I would like to perform a gene presence-absence analysis in order to create a matrix indicating the presence/absence of genes in a set of genomes from individuals of the same species. This is what many people would call a pan-genome analysis, and I'd like to see if vg (and variant graphs in general) are a suitable tool.
I am new to vg, so would like some help regarding the recommended steps for performing this type of analysis.
What I have is a set of 10 high quality genome assemblies (fasta), along with corresponding gene annotations (gff3). All genomes are from the same plant species, so are quite similar, but still expected to include structural variation and gene content diversity.
I think the first step would be to construct the graph. What would be the best approach?
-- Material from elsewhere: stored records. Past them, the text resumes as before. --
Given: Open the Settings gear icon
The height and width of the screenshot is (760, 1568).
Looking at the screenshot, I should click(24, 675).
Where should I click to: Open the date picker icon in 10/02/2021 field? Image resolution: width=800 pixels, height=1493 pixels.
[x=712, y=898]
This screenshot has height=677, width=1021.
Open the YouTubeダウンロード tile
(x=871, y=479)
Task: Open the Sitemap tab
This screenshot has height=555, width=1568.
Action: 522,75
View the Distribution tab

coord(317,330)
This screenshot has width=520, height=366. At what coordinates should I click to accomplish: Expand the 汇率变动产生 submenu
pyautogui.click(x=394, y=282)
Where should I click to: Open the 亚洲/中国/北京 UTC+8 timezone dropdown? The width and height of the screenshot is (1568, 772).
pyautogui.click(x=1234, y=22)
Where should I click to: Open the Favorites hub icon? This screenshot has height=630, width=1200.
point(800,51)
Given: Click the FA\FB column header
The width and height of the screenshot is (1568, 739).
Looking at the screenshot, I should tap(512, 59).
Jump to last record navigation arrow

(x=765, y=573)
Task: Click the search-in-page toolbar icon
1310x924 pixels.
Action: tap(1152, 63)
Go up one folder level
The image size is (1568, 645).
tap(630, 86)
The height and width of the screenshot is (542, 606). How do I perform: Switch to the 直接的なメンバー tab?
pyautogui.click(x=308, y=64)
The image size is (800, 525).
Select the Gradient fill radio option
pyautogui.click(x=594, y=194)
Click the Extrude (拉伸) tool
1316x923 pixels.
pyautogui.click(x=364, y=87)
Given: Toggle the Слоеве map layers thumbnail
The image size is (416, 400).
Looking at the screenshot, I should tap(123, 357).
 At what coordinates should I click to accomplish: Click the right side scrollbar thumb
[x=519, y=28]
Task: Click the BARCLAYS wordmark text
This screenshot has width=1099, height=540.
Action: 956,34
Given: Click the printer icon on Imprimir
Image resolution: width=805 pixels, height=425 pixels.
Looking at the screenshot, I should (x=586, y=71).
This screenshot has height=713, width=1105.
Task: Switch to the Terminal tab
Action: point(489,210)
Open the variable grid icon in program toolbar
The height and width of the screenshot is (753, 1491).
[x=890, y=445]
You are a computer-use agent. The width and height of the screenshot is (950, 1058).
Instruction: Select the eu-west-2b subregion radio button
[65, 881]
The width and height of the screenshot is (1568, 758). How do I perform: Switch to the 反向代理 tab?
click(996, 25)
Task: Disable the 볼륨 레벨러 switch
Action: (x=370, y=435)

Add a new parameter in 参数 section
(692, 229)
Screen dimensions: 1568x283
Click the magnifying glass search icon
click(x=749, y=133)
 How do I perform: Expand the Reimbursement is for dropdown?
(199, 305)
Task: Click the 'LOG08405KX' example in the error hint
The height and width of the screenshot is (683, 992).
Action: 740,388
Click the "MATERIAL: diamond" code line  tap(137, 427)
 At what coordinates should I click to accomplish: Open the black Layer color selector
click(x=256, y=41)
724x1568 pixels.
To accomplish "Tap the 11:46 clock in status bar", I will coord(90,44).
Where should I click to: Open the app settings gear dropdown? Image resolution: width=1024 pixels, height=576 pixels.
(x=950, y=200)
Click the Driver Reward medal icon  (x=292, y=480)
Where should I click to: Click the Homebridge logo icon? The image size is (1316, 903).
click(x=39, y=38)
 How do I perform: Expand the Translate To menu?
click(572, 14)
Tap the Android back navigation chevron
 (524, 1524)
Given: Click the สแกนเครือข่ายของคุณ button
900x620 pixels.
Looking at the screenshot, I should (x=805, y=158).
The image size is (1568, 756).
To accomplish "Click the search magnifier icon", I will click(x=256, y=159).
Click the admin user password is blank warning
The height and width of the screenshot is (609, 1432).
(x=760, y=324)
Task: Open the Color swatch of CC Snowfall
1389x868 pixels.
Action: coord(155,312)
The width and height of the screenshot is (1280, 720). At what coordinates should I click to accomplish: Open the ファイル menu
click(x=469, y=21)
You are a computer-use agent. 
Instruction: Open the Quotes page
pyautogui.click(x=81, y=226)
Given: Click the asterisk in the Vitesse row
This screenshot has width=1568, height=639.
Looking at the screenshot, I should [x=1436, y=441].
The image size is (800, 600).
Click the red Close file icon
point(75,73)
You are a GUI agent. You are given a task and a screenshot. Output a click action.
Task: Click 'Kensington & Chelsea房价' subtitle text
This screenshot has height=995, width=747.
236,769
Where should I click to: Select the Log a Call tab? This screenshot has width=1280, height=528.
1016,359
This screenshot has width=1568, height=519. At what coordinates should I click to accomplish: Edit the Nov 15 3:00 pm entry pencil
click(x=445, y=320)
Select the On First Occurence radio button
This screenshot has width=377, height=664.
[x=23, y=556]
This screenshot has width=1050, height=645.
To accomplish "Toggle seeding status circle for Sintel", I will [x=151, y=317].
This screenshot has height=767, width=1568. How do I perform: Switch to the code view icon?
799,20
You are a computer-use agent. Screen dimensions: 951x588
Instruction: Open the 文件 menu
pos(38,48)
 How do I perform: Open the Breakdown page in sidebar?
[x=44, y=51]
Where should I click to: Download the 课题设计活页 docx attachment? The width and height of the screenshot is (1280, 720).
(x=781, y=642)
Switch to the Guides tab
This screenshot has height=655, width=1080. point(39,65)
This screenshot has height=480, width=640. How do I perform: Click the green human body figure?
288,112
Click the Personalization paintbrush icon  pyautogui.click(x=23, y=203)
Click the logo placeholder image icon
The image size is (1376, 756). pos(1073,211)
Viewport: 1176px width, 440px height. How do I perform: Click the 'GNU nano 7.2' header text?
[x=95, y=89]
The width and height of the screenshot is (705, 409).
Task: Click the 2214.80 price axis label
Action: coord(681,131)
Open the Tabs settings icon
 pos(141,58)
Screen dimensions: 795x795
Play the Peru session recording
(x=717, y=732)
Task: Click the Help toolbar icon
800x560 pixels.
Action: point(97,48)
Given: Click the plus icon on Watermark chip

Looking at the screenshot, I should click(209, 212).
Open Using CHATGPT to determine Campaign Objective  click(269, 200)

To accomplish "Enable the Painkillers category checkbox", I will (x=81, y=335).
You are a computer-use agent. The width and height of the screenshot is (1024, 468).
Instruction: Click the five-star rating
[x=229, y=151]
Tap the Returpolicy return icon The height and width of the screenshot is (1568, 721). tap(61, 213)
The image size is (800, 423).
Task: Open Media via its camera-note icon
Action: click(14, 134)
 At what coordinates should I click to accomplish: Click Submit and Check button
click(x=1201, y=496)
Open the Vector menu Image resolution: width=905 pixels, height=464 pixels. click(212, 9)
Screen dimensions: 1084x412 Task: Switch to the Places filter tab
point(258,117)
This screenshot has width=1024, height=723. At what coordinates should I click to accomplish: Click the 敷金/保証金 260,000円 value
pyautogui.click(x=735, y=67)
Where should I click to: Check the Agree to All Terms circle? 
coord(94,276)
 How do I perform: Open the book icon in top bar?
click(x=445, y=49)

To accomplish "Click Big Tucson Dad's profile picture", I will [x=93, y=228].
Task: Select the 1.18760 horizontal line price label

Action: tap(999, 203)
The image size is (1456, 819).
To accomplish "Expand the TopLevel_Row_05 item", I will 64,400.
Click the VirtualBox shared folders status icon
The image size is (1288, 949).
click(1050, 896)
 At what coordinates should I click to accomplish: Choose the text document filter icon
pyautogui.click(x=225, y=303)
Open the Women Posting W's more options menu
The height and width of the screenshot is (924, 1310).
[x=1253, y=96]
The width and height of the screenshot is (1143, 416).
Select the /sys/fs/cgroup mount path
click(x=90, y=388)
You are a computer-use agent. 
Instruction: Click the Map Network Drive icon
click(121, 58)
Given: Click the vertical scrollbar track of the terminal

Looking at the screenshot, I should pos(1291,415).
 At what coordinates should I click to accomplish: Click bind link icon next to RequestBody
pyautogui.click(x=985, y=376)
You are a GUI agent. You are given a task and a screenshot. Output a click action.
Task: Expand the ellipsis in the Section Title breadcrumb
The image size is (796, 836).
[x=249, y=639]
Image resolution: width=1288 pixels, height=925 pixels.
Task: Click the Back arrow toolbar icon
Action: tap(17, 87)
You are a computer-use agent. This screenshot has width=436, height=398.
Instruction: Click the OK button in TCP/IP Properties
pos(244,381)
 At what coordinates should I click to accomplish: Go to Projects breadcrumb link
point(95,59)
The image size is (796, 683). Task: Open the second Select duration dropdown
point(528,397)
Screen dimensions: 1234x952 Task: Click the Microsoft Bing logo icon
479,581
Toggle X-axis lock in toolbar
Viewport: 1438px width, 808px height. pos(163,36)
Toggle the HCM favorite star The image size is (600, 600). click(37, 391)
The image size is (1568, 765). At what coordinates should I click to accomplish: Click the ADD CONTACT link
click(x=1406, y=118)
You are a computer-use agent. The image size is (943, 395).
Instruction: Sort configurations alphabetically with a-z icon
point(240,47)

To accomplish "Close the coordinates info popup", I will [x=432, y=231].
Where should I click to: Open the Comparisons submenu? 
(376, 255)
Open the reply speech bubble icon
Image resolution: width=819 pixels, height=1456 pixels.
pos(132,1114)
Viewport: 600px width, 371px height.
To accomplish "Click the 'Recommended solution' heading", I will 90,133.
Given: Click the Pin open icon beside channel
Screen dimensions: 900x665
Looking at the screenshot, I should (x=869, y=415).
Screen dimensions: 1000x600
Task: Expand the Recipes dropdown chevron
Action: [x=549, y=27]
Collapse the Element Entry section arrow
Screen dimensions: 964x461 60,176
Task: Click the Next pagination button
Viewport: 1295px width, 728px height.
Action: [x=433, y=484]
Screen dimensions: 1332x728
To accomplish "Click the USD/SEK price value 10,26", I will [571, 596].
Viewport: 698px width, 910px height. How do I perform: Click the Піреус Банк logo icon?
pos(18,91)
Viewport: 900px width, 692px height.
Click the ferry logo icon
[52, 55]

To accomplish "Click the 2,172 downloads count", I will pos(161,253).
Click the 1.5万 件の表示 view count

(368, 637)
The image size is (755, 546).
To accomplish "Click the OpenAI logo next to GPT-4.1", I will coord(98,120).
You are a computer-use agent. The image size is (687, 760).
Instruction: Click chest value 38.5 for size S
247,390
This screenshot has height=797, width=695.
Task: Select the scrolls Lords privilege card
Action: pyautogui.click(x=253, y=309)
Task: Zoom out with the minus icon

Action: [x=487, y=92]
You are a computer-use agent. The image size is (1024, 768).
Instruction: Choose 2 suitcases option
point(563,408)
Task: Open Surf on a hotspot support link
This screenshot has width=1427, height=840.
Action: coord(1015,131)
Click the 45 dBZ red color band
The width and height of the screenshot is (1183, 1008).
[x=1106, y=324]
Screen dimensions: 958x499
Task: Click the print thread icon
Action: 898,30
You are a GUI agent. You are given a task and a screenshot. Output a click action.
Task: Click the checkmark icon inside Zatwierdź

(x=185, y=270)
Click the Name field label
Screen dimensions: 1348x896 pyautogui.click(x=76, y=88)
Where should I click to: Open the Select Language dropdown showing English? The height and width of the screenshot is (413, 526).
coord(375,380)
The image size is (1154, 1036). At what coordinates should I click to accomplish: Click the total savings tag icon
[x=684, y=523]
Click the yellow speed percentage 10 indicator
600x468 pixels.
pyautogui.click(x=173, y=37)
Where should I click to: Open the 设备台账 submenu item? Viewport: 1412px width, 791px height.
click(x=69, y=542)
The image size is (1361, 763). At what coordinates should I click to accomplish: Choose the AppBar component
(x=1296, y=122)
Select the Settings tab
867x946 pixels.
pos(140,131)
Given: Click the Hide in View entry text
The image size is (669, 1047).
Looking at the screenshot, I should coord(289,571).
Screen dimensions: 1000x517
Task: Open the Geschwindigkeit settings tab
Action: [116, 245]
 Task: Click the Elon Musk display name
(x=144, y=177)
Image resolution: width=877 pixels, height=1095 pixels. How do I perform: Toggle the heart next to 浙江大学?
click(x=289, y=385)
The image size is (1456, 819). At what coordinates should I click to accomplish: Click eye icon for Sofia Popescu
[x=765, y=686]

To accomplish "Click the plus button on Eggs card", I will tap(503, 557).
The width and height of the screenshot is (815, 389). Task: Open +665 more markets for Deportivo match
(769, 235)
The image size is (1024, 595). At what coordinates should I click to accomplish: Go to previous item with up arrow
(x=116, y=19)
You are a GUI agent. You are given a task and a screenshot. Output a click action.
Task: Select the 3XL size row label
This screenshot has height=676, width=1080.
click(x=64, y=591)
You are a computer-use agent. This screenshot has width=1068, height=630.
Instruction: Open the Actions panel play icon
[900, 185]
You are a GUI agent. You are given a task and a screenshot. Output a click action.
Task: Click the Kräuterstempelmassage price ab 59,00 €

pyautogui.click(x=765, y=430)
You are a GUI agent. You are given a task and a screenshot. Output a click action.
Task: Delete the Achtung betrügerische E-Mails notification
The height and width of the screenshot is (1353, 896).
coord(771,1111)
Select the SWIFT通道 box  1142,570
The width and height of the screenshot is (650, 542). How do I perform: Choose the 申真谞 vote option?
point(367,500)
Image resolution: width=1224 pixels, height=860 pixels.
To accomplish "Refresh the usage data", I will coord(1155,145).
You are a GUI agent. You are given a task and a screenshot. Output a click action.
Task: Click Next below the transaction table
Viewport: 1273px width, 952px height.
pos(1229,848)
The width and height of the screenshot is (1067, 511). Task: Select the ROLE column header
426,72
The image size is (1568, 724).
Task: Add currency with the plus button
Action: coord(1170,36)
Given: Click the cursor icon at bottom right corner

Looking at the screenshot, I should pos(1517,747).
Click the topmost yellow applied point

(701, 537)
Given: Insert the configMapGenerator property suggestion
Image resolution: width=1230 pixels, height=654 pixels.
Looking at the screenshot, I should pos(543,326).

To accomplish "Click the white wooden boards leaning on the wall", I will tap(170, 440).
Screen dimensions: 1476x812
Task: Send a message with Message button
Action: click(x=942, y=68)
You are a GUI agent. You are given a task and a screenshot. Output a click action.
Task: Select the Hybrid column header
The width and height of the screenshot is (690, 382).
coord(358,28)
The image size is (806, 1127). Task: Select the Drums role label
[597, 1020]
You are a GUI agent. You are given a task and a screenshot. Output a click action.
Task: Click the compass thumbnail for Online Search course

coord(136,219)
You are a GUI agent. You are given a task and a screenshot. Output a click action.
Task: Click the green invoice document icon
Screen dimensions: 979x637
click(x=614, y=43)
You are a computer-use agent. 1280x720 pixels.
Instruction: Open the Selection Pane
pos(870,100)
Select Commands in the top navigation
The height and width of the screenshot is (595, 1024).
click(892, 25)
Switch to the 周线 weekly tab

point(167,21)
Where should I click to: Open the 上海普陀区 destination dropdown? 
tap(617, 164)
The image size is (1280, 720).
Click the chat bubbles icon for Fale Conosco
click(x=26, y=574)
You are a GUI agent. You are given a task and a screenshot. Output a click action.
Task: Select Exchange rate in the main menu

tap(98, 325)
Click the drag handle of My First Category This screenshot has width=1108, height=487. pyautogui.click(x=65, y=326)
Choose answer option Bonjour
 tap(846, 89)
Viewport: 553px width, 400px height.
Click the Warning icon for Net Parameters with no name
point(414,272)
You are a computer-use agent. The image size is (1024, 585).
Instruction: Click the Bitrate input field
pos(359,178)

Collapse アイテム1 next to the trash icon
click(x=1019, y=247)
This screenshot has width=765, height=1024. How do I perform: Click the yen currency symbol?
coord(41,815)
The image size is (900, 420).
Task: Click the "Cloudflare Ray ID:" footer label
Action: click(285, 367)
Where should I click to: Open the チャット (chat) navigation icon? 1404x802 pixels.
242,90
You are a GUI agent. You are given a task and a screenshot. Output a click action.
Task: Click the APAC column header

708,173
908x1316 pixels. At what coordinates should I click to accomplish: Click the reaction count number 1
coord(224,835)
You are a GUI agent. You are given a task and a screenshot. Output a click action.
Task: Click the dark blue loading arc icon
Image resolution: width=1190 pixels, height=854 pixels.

Option 1: Map each genome to the reference (using e.g. Minimap2/Mummer) --> call variants --> combine VCFs --> construct graph from reference fasta + VCF
Option 2: perform whole genome MSA (Cactus?) --> construct graph from MSA
Once I have the graph, how should I infer gene presence-absence? can I use the genome assemblies, or should I use short reads in some way? How can I find the coordinates of genes on the graph (and should I)? And how can I use the graph to determine that two genes annotated on different genomes are actually the same gene, present in both genomes?
I hope you can provide some directions or suggest a pipeline for performing the analysis. Thanks!